UK to expand Charity Commission powers on extremism

On 10 March 2026, the UK Government set out plans to give the Charity Commission stronger, faster powers to act when a charity is suspected of promoting extremism. Ministers say the aim is to protect public trust in the sector while stopping a small number of organisations from abusing charitable status.

Culture Secretary Lisa Nandy has asked officials to work with the regulator on speeding up investigations and decisions, and to look again at how appeals work. According to a GOV.UK press notice, this could include clearer routes to close down a charity where serious wrongdoing is found, with tighter timeframes so cases do not drift.

What would you notice in practice? The Government is considering mandatory ID verification for trustees, so every person responsible for a charity can be confirmed quickly and matched to official records. It also wants charity accounts to be filed and accessed digitally to make checks faster and improve transparency for donors and beneficiaries.

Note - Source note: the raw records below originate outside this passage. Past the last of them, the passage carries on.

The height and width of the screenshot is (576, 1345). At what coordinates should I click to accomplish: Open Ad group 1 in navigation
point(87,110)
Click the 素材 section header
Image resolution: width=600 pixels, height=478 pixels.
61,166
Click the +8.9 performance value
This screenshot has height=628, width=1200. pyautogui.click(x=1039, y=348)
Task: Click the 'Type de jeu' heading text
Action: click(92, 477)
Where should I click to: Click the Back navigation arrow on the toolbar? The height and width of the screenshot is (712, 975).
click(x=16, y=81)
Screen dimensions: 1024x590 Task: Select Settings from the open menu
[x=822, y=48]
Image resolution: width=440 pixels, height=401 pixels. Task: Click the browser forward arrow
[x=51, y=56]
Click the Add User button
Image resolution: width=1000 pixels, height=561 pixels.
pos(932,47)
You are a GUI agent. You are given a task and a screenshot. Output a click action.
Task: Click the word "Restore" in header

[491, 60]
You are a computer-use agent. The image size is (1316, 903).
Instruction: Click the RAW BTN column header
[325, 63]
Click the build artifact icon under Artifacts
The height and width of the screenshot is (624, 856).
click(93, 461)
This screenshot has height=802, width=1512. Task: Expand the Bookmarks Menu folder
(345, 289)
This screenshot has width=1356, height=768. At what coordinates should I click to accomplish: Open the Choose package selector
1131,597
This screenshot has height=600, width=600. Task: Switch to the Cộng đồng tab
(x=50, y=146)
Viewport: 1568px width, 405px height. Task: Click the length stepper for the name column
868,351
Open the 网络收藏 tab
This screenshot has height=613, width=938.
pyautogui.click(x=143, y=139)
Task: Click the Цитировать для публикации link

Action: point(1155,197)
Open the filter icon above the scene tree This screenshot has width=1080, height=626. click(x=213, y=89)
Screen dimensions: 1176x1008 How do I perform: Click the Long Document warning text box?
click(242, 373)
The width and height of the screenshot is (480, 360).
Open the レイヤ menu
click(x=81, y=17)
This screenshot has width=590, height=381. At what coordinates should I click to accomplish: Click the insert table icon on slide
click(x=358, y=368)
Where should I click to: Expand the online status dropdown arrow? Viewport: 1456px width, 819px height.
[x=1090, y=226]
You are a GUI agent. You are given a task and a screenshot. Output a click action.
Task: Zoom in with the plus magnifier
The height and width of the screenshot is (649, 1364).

Local authorities could also gain stronger powers to issue fines and take action against unlicensed street fundraising. That means councils would have sharper tools to stop rogue collectors who operate without permission, while legitimate charities keep to the rules and can show their paperwork.

A separate consultation, due to open soon, would ‘road‑test’ automatic bans on people with a hate‑crime conviction from serving as trustees or senior managers. The same consultation will explore whether the Commission should be able to disqualify individuals where there is evidence they have promoted violence or hatred, even if there has not been a conviction for a specific offence.

This raises two important questions for all of us who care about civil society: how will ‘promoted violence or hatred’ be defined, and what evidence will count? The Government says it wants robust action against extremists. Clear wording, independent oversight and a workable appeals route will matter just as much to ensure fairness.

Officials point to recent pressures on the system. Since October 2023, the Charity Commission says it has opened more than 400 regulatory cases for hate speech and made around 70 referrals to the police where criminal offences may have been suspected. Those figures, published by the Government, are used to argue that faster enforcement is needed.

If you are a trustee or thinking about becoming one, this moment is a prompt to refresh the basics. Make sure your identity documents are up to date, your conflicts of interest are recorded, and your charity’s social media, events and partnerships are risk‑assessed and minuted. Good records help you show that decisions were careful and lawful.

For students and young readers, here is the civic literacy takeaway: charities are regulated because they receive tax advantages and public trust. The Charity Commission regulates charities in England and Wales. Stronger rules can protect that trust, but they also shape who gets to participate. Reading the detail of the consultation is how we all test whether new powers are proportionate.

What happens next? The Department for Culture, Media and Sport says the proposals sit within a wider government programme to renew the social contract by promoting national pride, setting clear expectations on integration and bringing communities together. Expect draft measures, responses from the sector, and then revised rules if ministers proceed.

When you read claims about ‘closing down charities’ online, pause and check the source. Look for the exact power being proposed, the test that must be met, who decides, and how a charity can appeal. These are the moving parts that protect both free expression and public safety, and they are the parts this plan seeks to reset.

Finally, a note on language. ‘Extremism’ is a broad term in everyday speech, but law needs precision. If you take part in the consultation, focus on definitions, evidence thresholds and time limits. That is where your response can help make the final rules clearer, fairer and easier for volunteers to follow.